Diets aren’t just about losing weight. Keep reading to learn what your elderly loved one’s diet should include for optimal health.

As we get older, our calorie needs decrease while the amount of vitamins and nutrients that we need to stay healthy increases.

Today we’re going to discuss the nutrients that your elderly loved one needs in order to help stave off medical conditions and promote an overall healthy lifestyle.

Healthy fats

“Avoid fat to shed fat.” That’s a philosophy we’ve been told for years and years – that a low-fat diet is the key to losing weight, managing cholesterol and ultimately preventing health problems. Though in some respect this is true, it’s the type of fat that really matters.  Trans and saturated fats are considered to be the bad fats that can increase cholesterol levels and a person’s risk of certain diseases. Conversely, good fats such as monounsaturated fat, polyunsaturated fat and Omega-3 fatty acids can protect the heart and promote overall health. Be sure to incorporate sources of good fat into your elderly family member’s diet. These foods include avocados, nuts, fish, spinach and olive oil, just to name a few.

Fruits and vegetables

More often than not, older adults aren’t eating the right amount of calories each day. To this point, many fall short when it comes to getting the daily servings of fruits and vegetables.

Encourage your loved one to eat more fruits and veggies by introducing more fresh or frozen produce into his or her diet. These foods are packed with nutritional benefits, including fiber, which can help promote regularity (a common problem among the older population), and can help reduce the risk of heart disease and other chronic conditions such as type 2 diabetes.

Grains

Though carbohydrates often get a bad rap, they’re a vital cog to the overall nutritional wheel. However, not all carbs are created equal. It’s important that you’re smart with the carbs that you choose and opt for whole grain varieties rather than processed white flour options. Whole grain alternatives are nutrient dense and have more fiber. Older adults should consume 6 -7 ounces of grains each day. As a reference, one slice of whole wheat bread is considered to be an ounce.

Protein

When a person’s diet lacks protein, it increases the risk for lower immune function and osteoporosis, particularly in women.

Protein is a building block that can help improve mood, boost resistance to anxiety, depression and stress, and can help promote a sound mind. But it’s important to avoid eating an excess of low-quality protein sources like processed red meat products, including bacon, hot dogs and salami. These can increase the risk of heart disease, cancer and other health conditions.
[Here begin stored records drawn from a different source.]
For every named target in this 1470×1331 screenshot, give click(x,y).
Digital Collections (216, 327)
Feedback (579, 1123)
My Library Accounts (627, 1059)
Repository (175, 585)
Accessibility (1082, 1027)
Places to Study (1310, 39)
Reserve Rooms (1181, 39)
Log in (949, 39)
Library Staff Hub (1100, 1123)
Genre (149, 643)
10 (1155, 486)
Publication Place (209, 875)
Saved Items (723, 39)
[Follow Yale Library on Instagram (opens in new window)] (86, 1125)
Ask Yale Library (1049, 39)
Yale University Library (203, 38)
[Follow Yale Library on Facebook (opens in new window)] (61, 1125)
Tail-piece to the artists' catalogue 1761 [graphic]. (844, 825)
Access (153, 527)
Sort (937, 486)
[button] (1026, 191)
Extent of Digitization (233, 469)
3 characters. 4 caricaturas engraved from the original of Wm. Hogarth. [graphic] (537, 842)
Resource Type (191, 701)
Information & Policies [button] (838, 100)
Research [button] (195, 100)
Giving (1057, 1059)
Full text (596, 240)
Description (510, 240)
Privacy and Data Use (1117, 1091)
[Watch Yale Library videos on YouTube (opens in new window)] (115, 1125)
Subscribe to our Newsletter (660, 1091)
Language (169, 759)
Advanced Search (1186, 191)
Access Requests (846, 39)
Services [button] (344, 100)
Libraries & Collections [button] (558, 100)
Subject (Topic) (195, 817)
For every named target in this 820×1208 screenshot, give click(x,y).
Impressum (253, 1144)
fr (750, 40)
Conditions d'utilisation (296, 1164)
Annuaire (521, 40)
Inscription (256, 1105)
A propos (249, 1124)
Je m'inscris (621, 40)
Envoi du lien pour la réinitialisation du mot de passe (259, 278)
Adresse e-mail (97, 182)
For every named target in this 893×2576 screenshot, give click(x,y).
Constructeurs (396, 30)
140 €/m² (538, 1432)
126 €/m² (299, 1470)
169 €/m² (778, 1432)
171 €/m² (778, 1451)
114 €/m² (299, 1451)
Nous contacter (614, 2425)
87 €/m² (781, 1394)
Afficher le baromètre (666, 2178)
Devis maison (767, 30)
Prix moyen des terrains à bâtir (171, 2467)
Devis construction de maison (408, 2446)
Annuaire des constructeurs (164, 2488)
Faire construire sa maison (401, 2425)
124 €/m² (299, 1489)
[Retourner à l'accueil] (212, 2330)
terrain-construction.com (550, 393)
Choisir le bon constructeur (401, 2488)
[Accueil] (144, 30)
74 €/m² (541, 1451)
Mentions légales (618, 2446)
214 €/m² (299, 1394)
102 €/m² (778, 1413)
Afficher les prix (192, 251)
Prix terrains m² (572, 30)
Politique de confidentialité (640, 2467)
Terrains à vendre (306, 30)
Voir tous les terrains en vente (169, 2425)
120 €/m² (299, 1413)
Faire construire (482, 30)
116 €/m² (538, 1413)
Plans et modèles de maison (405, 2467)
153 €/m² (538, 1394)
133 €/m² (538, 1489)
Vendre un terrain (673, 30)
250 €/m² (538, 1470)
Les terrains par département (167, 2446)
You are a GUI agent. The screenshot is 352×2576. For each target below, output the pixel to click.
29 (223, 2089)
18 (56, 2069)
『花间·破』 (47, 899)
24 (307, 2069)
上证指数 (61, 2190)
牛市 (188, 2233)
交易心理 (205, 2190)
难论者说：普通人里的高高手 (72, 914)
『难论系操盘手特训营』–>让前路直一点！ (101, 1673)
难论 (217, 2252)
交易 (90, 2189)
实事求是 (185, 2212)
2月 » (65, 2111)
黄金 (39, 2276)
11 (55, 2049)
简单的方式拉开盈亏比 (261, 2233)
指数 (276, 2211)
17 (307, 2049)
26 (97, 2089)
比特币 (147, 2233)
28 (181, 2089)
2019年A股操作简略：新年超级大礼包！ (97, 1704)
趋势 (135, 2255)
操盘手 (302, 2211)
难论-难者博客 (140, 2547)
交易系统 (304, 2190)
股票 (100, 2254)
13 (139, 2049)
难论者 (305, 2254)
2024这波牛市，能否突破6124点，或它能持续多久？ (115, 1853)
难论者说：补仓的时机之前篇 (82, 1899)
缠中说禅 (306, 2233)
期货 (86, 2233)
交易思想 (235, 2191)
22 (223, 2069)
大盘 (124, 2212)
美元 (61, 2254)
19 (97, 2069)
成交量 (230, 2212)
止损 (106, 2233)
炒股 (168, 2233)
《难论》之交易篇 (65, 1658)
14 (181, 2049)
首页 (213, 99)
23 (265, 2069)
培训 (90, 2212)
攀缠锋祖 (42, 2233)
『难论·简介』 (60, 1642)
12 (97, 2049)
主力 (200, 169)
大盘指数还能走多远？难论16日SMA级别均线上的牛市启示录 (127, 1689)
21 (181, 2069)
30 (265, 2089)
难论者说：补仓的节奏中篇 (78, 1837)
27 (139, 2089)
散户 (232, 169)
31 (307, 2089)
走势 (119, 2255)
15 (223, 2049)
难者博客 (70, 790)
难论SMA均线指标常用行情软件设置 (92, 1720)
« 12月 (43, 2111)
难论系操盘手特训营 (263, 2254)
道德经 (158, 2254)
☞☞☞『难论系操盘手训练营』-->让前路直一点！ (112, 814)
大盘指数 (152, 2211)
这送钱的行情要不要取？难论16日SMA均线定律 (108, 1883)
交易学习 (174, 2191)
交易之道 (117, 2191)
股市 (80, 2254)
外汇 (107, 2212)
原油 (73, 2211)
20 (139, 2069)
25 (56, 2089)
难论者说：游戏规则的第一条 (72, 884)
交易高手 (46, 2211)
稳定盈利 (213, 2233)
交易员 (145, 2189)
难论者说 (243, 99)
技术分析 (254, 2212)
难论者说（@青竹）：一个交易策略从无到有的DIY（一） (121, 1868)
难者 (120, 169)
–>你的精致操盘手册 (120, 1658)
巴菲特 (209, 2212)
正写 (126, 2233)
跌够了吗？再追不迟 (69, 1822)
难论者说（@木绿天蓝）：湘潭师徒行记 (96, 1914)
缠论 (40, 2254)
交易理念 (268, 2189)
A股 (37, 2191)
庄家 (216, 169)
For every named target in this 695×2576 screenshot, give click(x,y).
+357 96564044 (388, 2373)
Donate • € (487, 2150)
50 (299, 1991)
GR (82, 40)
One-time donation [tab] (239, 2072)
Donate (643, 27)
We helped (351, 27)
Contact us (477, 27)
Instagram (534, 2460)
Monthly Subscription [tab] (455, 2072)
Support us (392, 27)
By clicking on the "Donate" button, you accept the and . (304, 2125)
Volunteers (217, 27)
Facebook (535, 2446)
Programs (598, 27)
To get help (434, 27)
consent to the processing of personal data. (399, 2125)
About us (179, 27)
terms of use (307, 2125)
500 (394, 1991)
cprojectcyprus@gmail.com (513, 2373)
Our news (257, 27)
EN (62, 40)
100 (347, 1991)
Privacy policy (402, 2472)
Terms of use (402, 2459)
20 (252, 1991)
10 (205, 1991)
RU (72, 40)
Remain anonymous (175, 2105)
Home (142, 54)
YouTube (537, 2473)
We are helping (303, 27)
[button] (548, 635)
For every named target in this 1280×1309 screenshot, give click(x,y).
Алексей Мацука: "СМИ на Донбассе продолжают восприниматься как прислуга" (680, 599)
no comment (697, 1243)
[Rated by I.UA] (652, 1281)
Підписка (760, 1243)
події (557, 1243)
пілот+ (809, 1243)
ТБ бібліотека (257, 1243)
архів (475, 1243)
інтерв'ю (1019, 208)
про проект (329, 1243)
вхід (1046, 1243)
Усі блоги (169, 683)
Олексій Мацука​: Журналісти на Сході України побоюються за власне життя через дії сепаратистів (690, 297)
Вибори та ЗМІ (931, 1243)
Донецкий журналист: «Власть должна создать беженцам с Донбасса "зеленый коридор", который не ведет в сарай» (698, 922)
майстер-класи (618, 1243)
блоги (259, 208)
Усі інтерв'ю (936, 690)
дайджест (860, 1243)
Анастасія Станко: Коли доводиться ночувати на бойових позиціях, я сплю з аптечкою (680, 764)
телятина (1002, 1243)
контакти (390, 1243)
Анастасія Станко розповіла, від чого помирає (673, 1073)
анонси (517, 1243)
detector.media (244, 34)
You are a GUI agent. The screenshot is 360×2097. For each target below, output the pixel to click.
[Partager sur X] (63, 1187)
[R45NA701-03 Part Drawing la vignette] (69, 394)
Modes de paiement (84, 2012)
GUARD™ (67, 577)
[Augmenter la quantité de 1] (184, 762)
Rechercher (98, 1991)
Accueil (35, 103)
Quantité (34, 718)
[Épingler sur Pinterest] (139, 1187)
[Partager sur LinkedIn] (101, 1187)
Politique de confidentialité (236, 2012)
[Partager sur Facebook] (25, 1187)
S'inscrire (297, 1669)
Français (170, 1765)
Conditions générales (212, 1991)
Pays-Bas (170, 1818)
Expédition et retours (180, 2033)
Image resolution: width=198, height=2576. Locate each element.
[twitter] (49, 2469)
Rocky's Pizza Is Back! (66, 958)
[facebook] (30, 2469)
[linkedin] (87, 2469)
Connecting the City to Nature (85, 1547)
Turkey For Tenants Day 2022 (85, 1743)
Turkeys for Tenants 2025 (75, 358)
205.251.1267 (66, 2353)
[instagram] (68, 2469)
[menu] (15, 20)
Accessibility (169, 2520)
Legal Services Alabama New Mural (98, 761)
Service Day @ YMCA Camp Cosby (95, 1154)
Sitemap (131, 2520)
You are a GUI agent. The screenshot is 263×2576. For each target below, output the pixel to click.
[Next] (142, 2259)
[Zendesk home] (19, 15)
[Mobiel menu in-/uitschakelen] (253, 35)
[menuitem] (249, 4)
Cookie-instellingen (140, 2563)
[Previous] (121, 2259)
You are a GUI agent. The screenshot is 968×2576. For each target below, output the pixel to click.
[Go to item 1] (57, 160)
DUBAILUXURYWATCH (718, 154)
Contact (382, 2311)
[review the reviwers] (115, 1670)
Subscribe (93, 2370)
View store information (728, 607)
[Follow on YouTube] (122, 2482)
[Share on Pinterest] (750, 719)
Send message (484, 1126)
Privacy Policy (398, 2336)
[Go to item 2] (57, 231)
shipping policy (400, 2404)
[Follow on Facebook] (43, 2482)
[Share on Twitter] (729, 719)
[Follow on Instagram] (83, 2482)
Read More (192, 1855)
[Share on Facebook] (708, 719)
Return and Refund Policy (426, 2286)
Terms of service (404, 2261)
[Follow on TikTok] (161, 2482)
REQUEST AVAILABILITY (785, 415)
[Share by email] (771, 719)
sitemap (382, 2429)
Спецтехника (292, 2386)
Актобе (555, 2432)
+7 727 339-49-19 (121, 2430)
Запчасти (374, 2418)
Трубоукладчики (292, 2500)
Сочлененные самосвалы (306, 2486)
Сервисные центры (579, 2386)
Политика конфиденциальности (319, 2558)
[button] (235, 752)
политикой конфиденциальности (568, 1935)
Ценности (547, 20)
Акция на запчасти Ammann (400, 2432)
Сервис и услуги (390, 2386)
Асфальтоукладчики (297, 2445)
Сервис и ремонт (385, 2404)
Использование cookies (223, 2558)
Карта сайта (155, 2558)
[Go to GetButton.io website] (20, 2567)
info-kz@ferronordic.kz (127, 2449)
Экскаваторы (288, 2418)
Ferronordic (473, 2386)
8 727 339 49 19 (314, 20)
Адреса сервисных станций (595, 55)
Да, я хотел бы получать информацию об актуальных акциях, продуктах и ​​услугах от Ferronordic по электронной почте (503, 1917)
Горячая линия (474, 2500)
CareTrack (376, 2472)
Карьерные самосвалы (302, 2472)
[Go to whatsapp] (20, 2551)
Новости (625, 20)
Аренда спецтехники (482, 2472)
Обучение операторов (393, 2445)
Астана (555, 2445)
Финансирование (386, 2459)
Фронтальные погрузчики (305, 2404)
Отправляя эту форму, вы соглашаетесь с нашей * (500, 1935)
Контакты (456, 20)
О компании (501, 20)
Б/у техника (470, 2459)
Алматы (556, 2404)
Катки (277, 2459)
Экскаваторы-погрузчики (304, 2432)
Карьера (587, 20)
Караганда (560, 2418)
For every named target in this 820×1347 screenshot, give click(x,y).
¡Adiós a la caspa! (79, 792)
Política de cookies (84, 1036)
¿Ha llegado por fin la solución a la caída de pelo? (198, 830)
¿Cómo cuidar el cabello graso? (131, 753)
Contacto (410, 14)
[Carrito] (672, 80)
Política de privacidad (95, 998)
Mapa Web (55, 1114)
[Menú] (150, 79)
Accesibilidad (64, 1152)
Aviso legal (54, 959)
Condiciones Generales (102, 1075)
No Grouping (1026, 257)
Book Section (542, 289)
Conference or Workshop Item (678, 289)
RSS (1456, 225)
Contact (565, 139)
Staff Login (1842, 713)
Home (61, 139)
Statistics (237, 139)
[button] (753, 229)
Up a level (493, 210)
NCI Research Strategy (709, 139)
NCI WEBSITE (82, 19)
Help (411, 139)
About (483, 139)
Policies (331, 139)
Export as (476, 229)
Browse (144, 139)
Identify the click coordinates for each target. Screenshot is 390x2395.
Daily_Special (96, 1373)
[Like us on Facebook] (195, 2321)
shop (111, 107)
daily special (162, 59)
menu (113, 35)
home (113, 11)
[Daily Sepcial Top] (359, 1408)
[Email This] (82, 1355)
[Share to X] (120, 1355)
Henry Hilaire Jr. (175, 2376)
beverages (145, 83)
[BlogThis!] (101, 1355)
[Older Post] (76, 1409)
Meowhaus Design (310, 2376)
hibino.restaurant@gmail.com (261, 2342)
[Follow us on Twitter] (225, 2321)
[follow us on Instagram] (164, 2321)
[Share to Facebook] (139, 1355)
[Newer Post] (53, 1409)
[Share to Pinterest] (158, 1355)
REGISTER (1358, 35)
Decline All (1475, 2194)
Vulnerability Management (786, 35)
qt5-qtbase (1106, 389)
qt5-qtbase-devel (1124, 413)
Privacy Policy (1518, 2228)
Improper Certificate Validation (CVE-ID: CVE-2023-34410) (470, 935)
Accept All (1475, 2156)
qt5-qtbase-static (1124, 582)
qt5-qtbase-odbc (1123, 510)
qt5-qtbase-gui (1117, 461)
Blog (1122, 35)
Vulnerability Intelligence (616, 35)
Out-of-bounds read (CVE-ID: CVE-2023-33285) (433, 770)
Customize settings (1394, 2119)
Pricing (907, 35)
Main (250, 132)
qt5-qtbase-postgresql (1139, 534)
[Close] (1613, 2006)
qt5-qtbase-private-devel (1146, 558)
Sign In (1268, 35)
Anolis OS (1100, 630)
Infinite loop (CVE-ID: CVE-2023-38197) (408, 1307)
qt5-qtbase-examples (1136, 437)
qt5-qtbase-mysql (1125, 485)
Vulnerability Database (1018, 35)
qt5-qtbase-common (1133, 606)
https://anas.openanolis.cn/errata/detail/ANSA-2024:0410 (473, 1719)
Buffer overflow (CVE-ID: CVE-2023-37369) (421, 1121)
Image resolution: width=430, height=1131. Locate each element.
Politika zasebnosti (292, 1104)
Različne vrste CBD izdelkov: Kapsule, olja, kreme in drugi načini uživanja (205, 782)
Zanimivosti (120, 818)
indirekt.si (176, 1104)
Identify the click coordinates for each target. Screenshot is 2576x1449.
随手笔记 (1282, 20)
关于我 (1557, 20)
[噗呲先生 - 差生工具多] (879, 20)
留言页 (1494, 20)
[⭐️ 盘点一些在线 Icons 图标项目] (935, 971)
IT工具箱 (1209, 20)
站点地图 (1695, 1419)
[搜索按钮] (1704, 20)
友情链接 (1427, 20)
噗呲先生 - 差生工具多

Instead, opt for more natural protein sources, such as chicken, lean cuts of beef and pork.

If your loved one isn’t a fan of animal protein, have no fear – protein comes in a variety of sources, including lentils, beans, eggs, seeds, milk and cheese.

Water

The sensation of thirst decreases as a person ages, which makes drinking adequate amounts of water essential for preventing dehydration. It may seem obvious, but the best solution to avoid dehydration is drinking plenty of water and avoiding fluids such as soda or fruit juices, which add empty calories to a person’s diet. Leave a note in your loved one’s kitchen as a reminder to drink water throughout the day. Proper hydration can help avoid urinary tract infections, constipation, and in some cases, confusion.

These are just a few of the essential pieces to promoting and maintaining overall good health. If you have questions about improving or modifying your loved one’s diet, contact his or her primary care physician.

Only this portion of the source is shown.